What the task requires -> Extract the stretch from "That takes me" through "like 2004's Xeons." from the thread below about the Xeon context-switching issue.
++++ Source passage
Обсуждение: About “context-switching issue on Xeon” test case ?

Поиск
Список
Период
Сортировка

About “context-switching issue on Xeon” test case ?

От
RD黄永卫
Дата:

 

Hi

 

Anybody have the test case of “ context-switching issue on Xeon from  Tm lane

 

Best regards,

Ray Huang

 

Re: About “context-switching issue on Xeon” test case ?

От
Greg Smith
Дата:
RD黄永卫 wrote:
>
> Anybody have the test case of “ context-switching issue on Xeon” from
> Tm lane ?
>

That takes me back:
http://archives.postgresql.org/pgsql-performance/2004-04/msg00280.php

That's a problem seen on 2004 era Xeon processors, and with PostgreSQL
7.4. I doubt it has much relevance nowadays, given a) that whole area of
the code was rewritten for PostgreSQL 8.1, and b) today's Xeons are
nothing like 2004's Xeons.

--
Greg Smith  2ndQuadrant US  Baltimore, MD
PostgreSQL Training, Services and Support
greg@2ndQuadrant.com   www.2ndQuadrant.us


Re: [PERFORM] About “context-switching issue on Xeon” test case ?

От
Scott Marlowe
Дата:
2010/4/9 Greg Smith <greg@2ndquadrant.com>:
> RD黄永卫 wrote:
>>
>> Anybody have the test case of “ context-switching issue on Xeon” from
>> Tm lane ?
++++++++
++++ Data shown
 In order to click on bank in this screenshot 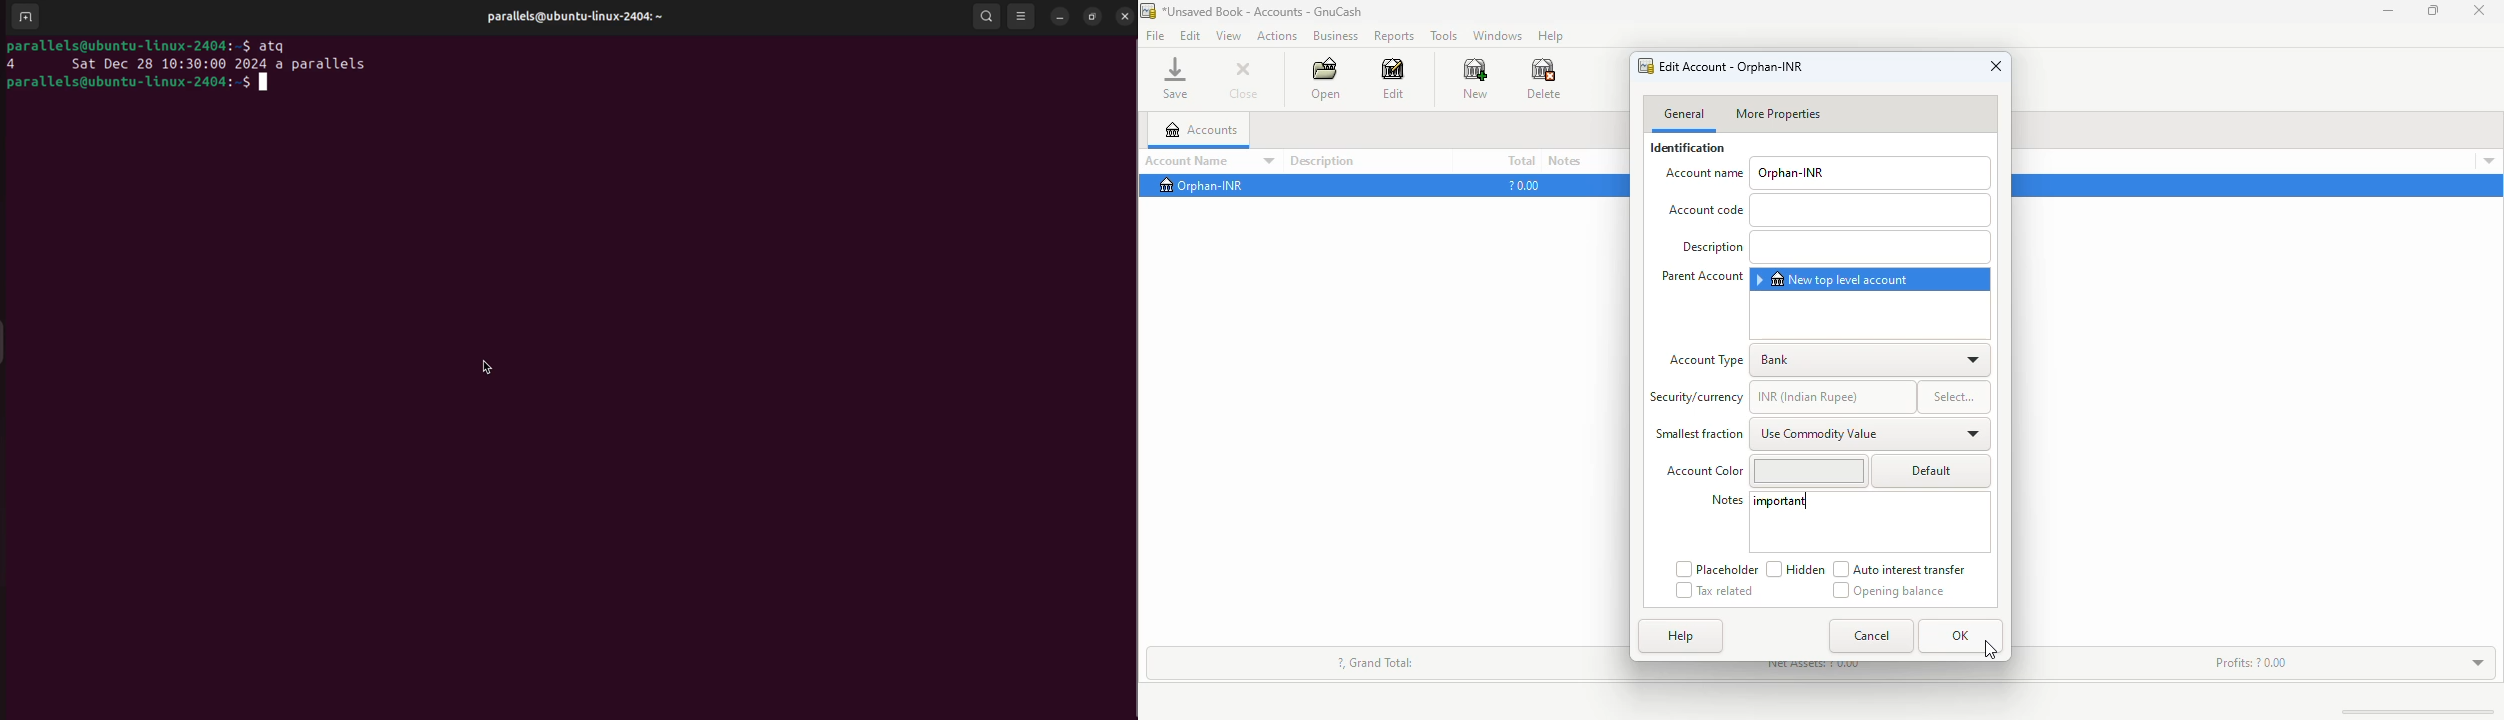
++++++++
The reply ->
That takes me back:
http://archives.postgresql.org/pgsql-performance/2004-04/msg00280.php

That's a problem seen on 2004 era Xeon processors, and with PostgreSQL
7.4. I doubt it has much relevance nowadays, given a) that whole area of
the code was rewritten for PostgreSQL 8.1, and b) today's Xeons are
nothing like 2004's Xeons.